• EXTRACTED TEXT:
┏━━

The Economic Times, February 20, 2021
By Bipul Chatterjee and Prashant Sharma
Siliguri in northern West Bengal has a natural advantage for accelerating and epitomising inclusive and sustainable transit transport connectivity for the Bangladesh, Bhutan, India, Nepal (BBIN) sub-region. As a fulcrum of connectivity as well as transit point between the northeast and the rest of India and with Bangladesh, Bhutan and Nepal, Siliguri has the potential to accelerate economic recovery and growth for the benefit of the people in this sub-region.
All three immediate neighbours of India on its eastern side – Bangladesh, Bhutan and Nepal – depend on this trade and transit corridor for their direct as well as third country trade to connect with ports in India and Bangladesh. It provides transit access to Bangladesh for its trade with Nepal and Bhutan. Furthermore, being the most important tri-junction in the Asian Highway-2 (AH-2), it serves as an intersection point between this highway and the Asian Highway-48, which connects India and Bhutan.
With established and emerging trade, transit and logistics connectivity, the potential of Siliguri can help materialise an inclusive transport-led growth for this region, keeping northeast India at its centre. However, the performance of this corridor is currently plagued with asymmetrical trade and transport infrastructure as well as policy, practices and people’s participation gaps.
For example, the promise of realising integrated infrastructure for cross-border trade and movement of people in the form of Integrated Check Posts (ICPs) at the Indian sides of the borders to Bhutan, Nepal and Bangladesh is not yet fully exploited.
A primary reason for this delay is absence of proper cooperation between the Union and the West Bengal State government. As a consequence, the efforts to develop ICPs at Jaigaon and Panitanki – connecting Bhutan and Nepal, respectively – are getting adversely affected despite the fact that the other sides of these border areas are equipped with better infrastructure to facilitate the movement of goods and people.
In terms of access-to and availability-of inter-modal connections, Siliguri is connected to Bagdogra International Airport and New Jalpaiguri Junction Railway Station of the Northeast Frontier Railway, and also has a dry port. The dry port is developed under a public-private partnership with a potential to cater to transit trade and domestic movement of containerised cargo from roadways to railways. However, it is yet to be fully operationalised despite receiving the award for its construction in 2015.
Similarly, its connectivity to Hasimara through the rail link is a potential service to Bhutan. In this context, the feasibility of zero to five rail-links between India and Bhutan including that of a 17.52 kilometre line between Hasimara in West Bengal to Phuentsholing/Pasakha in Bhutan is to be considered. Not only that it can encourage the development of dedicated freight corridors of international importance but also to facilitate cross-border movement of people.

┗━━

• REQUIRED TASK 1:
Please write out, word for word, the records between the lines holding "Where should I click to: Click the merchant" and "coord(1513,107)", inclusive.
• REQUIRED TASK 2:
Carry the article on Siliguri as a transit hub further, starting after its final sentence.

• INFORMATION SUPPLIED:
┏━━

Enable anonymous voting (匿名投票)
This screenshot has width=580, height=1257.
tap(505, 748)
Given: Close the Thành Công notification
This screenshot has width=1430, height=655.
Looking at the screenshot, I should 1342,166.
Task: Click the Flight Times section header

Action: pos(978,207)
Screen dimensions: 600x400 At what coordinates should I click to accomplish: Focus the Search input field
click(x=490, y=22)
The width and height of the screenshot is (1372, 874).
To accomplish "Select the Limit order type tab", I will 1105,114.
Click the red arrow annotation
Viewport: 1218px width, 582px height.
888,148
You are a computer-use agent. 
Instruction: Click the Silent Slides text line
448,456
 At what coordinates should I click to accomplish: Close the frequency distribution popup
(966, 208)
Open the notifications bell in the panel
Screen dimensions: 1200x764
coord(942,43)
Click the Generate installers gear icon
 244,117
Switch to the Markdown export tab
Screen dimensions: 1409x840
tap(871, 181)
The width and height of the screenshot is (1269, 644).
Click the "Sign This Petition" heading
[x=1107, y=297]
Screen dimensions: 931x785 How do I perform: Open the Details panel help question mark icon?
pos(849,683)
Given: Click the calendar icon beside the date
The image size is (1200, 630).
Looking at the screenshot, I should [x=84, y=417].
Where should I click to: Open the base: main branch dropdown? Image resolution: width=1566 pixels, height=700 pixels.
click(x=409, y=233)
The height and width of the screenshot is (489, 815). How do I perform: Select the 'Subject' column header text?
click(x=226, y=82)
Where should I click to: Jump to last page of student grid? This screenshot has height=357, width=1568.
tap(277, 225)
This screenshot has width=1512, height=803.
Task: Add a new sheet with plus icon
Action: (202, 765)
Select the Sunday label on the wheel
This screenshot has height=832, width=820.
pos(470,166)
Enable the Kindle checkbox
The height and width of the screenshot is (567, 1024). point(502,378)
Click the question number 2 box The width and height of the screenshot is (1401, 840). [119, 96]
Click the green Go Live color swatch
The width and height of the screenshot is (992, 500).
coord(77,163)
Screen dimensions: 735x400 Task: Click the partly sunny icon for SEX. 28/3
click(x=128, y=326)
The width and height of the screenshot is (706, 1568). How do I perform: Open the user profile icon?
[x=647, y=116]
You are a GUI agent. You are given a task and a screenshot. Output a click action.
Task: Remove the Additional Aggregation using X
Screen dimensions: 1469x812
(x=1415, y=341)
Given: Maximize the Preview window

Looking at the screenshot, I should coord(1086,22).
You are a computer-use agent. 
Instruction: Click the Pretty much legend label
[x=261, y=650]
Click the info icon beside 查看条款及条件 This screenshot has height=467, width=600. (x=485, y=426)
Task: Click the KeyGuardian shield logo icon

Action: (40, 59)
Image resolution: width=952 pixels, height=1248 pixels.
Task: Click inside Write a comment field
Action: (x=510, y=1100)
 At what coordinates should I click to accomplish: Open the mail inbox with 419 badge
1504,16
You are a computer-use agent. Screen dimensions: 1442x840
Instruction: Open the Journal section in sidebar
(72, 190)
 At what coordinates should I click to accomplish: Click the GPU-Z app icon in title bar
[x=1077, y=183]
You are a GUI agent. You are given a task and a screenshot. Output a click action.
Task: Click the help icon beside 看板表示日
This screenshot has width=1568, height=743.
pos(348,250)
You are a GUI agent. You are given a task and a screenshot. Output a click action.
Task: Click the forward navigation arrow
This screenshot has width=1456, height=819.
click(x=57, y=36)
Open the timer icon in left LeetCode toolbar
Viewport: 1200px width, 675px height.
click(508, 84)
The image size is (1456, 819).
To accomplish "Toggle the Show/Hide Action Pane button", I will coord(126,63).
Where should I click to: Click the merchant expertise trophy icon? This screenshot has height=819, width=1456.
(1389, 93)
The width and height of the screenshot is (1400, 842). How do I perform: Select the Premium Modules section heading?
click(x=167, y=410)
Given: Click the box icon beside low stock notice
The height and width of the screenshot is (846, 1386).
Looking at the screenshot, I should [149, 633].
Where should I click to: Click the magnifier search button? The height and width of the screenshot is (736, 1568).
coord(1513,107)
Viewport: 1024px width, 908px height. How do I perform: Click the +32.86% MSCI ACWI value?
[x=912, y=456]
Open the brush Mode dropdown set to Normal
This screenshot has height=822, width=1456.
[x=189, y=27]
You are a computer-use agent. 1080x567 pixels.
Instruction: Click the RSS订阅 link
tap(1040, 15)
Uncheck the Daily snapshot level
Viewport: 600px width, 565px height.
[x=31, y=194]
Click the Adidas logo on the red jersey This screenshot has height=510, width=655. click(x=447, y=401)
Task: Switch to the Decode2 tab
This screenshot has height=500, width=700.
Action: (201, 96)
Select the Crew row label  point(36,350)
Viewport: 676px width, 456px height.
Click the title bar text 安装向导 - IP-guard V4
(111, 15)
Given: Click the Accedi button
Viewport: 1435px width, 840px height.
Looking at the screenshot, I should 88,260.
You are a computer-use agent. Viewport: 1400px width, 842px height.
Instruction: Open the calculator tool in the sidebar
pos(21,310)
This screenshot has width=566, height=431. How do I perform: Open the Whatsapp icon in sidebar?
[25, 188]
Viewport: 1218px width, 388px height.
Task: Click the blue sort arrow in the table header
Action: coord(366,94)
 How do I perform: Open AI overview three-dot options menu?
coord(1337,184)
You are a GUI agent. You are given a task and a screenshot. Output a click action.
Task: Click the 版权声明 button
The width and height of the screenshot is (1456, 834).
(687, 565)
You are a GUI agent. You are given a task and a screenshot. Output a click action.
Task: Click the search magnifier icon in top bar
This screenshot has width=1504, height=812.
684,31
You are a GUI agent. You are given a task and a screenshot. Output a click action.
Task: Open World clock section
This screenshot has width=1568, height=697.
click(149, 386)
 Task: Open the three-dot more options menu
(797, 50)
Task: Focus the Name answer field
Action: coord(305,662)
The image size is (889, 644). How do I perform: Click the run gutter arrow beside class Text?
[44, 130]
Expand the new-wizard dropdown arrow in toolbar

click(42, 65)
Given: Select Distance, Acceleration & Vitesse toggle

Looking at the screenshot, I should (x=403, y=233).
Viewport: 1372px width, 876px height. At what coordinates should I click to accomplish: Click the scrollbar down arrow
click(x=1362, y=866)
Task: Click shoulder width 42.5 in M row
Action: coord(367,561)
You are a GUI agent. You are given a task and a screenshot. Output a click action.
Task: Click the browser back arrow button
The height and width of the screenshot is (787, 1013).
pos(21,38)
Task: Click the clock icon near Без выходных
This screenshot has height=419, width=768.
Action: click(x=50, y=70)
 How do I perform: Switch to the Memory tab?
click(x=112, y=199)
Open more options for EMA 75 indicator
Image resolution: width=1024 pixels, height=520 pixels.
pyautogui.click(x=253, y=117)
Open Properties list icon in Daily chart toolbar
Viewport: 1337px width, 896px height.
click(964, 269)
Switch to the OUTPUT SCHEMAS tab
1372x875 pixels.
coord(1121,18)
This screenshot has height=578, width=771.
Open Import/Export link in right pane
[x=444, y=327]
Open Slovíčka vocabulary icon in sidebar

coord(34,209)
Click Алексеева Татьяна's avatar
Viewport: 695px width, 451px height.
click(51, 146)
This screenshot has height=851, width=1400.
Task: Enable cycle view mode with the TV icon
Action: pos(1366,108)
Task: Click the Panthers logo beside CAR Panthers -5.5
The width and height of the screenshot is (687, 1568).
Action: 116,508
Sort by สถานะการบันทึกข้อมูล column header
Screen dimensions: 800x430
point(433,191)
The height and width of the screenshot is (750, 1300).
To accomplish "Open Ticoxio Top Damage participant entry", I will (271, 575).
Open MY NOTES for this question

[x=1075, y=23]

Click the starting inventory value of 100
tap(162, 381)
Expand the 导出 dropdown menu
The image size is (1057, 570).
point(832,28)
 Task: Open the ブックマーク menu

┗━━

• WRITTEN RESPONSE 1:
Where should I click to: Click the merchant expertise trophy icon? This screenshot has height=819, width=1456.
(1389, 93)
The width and height of the screenshot is (1400, 842). How do I perform: Select the Premium Modules section heading?
click(x=167, y=410)
Given: Click the box icon beside low stock notice
The height and width of the screenshot is (846, 1386).
Looking at the screenshot, I should [149, 633].
Where should I click to: Click the magnifier search button? The height and width of the screenshot is (736, 1568).
coord(1513,107)

• WRITTEN RESPONSE 2:
As of now, the rail link to Hasimara has a single and non-electrified track for both passenger and freight trains. Besides expediting the development of cross-border dedicated freight and passenger railway linkages, Indian and Bhutanese governments should ensure private sector and civil society participation from its concept to implementation for an improved capability.
With that, the potential to transform road-borne freights to rail-borne in a containerised format over electrified rail networks will be significant with less congestion yet more robust and resilient infrastructure network. The containerisation of freights is also critical for efficiently utilising the established and emerging inland waterways linkages available in and around these locations.
Similarly, the performance of border infrastructure at Panitanki is to be enhanced in order to improve the quality of trade and transit cargo movements to and from Nepal. The AH-2 and the Mechi River Bridge can play a transformative role. However, problems such as inadequate parking space for trucks, conditions of labourers, absence of testing and certification capacities at the Panitanki border and in Siliguri tend to dampen the infrastructure and trade facilitation reforms undertaken by two countries.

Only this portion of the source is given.